--- Exercise aim ---
Within these records, how many lines hold "computer"? Give the number alone.

--- Input material ---
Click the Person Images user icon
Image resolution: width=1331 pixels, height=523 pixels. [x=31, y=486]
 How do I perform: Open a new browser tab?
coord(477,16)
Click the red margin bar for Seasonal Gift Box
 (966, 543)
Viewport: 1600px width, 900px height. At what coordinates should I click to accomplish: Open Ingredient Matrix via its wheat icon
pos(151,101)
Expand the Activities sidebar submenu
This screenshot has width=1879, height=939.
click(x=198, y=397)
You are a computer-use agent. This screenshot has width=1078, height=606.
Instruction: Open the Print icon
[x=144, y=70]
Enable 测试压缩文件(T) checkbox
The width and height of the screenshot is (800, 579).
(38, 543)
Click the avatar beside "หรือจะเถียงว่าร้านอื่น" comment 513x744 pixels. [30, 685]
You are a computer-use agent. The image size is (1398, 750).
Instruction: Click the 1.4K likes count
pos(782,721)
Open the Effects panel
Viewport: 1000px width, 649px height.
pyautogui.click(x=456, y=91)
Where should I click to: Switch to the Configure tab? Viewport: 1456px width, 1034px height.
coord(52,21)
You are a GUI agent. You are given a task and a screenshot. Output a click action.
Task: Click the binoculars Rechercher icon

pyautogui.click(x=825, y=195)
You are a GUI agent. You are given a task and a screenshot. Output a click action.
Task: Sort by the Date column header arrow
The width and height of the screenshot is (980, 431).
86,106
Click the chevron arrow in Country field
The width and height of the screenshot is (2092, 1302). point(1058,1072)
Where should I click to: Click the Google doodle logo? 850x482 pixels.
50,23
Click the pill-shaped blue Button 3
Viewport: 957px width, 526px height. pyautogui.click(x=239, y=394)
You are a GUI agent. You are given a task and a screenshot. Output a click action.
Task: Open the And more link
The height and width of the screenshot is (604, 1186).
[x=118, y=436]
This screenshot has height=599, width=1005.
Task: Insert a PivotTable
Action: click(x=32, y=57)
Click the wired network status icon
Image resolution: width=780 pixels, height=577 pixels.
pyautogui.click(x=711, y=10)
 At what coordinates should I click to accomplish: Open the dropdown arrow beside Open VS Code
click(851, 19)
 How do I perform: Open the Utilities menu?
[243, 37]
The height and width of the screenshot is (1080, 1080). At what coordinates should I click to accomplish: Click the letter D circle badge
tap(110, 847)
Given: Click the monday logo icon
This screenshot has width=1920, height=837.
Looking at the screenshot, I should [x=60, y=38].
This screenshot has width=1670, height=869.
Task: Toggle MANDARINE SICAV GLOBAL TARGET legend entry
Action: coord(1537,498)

--- Your response ---
2